As a new mom and a dietitian, I was so excited to start solid foods with my son. After our 4 month check up with his doctor, she gave me the ‘starting solids’ speech, and later that night, my husband asked, “So what is the next step? What will that look like?” Excellent questions!
With all the freedom of the new guidelines for introducing solids, first-time parents (or even veteran parents) wonder what that actually looks like for their child. What time of day should the solid food meal be offered? Should it be with a regular feed or offer it at another time? What do I offer first (liquids vs solids)? What type of food should I start with? What texture should I start with? Should I be Baby Led Weaning (BLW)?
So back to my husband’s question, what will it actually look like? Here are my three “T’s” to starting solids with your infant.
Timing is most important for you. What works best with your routine and the one you’ve established for your little one.

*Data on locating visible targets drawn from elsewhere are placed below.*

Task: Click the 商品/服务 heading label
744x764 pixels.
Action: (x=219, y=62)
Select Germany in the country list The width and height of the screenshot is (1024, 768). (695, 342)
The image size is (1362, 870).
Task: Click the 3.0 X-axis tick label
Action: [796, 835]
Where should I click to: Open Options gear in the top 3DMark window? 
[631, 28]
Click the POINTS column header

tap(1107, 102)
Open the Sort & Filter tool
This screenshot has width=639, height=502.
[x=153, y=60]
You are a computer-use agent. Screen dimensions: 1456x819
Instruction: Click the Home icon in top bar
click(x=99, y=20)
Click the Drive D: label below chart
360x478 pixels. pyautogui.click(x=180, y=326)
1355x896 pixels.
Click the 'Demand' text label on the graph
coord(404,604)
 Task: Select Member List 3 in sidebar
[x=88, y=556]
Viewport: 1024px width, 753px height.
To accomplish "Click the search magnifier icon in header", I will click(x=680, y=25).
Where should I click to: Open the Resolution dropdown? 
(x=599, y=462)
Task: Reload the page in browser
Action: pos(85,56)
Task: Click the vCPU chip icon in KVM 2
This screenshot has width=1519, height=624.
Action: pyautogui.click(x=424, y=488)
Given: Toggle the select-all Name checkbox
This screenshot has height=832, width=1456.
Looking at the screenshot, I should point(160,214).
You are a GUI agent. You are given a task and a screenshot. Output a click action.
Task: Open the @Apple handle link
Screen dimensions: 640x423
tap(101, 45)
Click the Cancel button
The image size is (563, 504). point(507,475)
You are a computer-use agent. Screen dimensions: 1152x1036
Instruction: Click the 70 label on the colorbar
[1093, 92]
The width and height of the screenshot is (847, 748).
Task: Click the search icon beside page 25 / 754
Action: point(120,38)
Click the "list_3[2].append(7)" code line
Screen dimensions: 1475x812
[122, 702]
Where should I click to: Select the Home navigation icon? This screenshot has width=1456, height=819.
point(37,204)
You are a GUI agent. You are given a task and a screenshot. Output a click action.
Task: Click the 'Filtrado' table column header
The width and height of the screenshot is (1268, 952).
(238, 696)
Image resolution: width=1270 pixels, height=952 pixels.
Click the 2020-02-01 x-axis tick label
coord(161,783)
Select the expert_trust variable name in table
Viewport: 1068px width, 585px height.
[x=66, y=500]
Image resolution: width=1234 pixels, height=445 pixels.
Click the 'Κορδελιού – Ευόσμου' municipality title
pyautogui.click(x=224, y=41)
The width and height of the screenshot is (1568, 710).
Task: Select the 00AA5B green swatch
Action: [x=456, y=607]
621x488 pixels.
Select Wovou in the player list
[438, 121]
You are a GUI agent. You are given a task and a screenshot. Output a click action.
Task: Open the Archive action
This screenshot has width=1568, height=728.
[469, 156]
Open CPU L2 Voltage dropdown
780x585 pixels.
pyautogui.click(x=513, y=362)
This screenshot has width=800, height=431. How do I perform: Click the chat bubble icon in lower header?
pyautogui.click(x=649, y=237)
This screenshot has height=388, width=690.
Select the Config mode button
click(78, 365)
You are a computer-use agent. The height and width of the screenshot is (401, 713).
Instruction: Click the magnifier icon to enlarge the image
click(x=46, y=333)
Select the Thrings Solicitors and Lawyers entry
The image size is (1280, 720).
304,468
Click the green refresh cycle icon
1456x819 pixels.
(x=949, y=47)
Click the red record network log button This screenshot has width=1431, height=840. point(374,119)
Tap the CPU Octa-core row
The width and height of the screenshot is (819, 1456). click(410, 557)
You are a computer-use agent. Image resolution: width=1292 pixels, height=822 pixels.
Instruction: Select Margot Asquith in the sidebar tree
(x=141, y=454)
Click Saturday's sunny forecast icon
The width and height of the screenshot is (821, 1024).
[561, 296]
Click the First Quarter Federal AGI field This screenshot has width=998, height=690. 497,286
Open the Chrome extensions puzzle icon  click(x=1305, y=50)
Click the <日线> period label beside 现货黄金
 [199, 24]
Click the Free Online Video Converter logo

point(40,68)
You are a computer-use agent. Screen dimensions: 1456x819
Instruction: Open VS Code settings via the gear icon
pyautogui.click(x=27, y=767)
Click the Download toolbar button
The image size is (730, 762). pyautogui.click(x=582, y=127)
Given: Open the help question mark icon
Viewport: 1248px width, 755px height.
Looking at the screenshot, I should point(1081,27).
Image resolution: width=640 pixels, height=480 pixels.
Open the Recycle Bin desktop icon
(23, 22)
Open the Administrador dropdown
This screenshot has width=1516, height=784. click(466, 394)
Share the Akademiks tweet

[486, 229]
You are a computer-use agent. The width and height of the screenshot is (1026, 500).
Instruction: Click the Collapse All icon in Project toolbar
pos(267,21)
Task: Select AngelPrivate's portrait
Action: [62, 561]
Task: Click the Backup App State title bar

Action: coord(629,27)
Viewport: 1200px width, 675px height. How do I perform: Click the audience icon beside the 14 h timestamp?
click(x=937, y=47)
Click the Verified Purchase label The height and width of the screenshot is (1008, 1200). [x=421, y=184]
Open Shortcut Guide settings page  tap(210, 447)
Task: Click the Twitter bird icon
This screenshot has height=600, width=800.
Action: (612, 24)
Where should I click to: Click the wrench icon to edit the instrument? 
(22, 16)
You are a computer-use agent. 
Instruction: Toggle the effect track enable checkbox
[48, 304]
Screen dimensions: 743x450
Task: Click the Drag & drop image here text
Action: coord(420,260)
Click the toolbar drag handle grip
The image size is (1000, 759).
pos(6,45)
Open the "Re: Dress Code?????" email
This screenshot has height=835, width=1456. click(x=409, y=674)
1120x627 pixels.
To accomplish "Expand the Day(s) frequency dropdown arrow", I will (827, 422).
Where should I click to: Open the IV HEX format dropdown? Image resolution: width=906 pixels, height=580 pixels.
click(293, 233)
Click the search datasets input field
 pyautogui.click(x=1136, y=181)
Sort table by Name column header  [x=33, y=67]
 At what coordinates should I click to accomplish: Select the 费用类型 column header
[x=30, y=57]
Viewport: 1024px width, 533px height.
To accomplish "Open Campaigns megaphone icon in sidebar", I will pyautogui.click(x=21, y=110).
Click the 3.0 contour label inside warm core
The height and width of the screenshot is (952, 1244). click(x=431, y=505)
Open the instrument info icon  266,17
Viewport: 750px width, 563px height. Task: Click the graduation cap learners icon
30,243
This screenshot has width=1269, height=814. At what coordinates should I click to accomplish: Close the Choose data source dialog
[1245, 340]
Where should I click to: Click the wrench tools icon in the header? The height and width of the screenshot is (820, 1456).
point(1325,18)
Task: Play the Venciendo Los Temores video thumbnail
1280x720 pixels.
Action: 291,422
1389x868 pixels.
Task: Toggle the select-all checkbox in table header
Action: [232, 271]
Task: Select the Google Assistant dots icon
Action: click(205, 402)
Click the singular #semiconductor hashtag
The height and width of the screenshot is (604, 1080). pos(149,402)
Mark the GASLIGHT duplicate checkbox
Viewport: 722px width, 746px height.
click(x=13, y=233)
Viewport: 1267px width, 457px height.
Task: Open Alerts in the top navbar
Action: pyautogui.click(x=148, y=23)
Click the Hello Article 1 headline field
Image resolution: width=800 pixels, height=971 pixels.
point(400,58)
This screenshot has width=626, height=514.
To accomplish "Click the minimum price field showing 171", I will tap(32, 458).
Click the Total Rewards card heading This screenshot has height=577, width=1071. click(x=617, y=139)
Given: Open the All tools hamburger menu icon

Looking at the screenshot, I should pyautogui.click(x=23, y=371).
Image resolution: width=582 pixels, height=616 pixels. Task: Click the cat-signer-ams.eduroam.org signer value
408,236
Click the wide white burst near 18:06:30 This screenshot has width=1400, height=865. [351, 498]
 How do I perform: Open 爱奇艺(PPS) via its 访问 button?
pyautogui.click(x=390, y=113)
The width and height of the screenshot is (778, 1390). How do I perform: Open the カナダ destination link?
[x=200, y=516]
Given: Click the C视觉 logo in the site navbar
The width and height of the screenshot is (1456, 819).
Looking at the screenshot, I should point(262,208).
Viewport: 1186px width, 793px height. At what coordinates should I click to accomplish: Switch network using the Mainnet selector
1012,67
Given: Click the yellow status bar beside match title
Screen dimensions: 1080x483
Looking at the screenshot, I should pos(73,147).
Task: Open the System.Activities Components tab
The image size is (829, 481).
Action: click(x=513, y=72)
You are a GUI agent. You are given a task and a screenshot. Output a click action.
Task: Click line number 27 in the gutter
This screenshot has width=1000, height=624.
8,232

Wait, what routine? If you haven’t found your way into a routine with your little one, now would be an excellent time to start one. Children thrive with routine. It doesn’t need to be a strict schedule; rather a routine allows your child to start to understand what is expected of them (and you), at what approximate times during the day (and at night!). You are likely already doing this with bedtime. Maybe you have a bath, followed by a changing them into a footed sleeper, perhaps you read a bedtime story together. These rituals at bedtime are signals to your child that bedtime (ie. sleep) is coming.
Okay, back to the timing. What does the day look like for you? Are you rushed in the morning trying to get your day started and other family members out the door? Do you have afternoon obligations? Does your child fight naps at a certain part of the day? Do they still have a ‘witching hour’? If you answered, yes, to any of those questions, then a feed at that time of day may not be the best place to start. If you answered, yes, to ALL those questions, then you’ll need to rate one part of the day as the least stressful, and go with that one.
Ideally, there will be a time during your day when you can sit with your little one and have a meal. It may not be a time when you would typically eat a meal, and that is OK. The most important thing is that you’re dedicating time to focus on a meal, and let’s be honest, you’re probably hungry anyway!
2) Type of food
The recommended foods to start with are iron-rich as babies are at risk for developing iron deficiency as they make the shift from a diet of exclusive breastmilk and/or formula to solid foods. Great foods to include in your baby’s diet include meat, fish, poultry, eggs, iron-fortified whole grain infant cereals, beans, pulses, and dark greens (to name a few). Whenever I discuss these foods as great “first foods” I generally get a weird ‘you want me to give my baby chicken as their first food’ look. Well yes, and no. It doesn’t have to be the very first solid food that goes in their mouth, but what I do suggest is that if you do decide to start with a fruit or vegetable, then that second or third time you offer foods, it be an iron-rich food.
3) Texture of food
The fun part! The texture of foods offered can be a range from thin and silky smooth to actual pieces of soft/well-cooked foods (to avoid choking risk, please do not offer hard foods or even cooked or raw foods that you yourself cannot break down using just your lips). If you’ve decided that BLW is right for you and your baby, a variety of textures can still be given (sometimes when we hear BLW we think pureed foods can’t be given). It’s great to experiment with different textures and give your child a few options, too. Your child will let you know what textures they prefer, so take their lead on that. However, even if they prefer a smooth texture one day, doesn’t mean they won’t be a little more adventurous at their next meal, or at a meal a week later.
The current guidelines on introducing solids recommends babies be between 4 to 6 months. Some babies are ready at the 4 month mark, while other babies may still need a little extra encouragement around 6 months. Whenever you decide to start solids with your child, keep the three “T’s” in mind and have fun!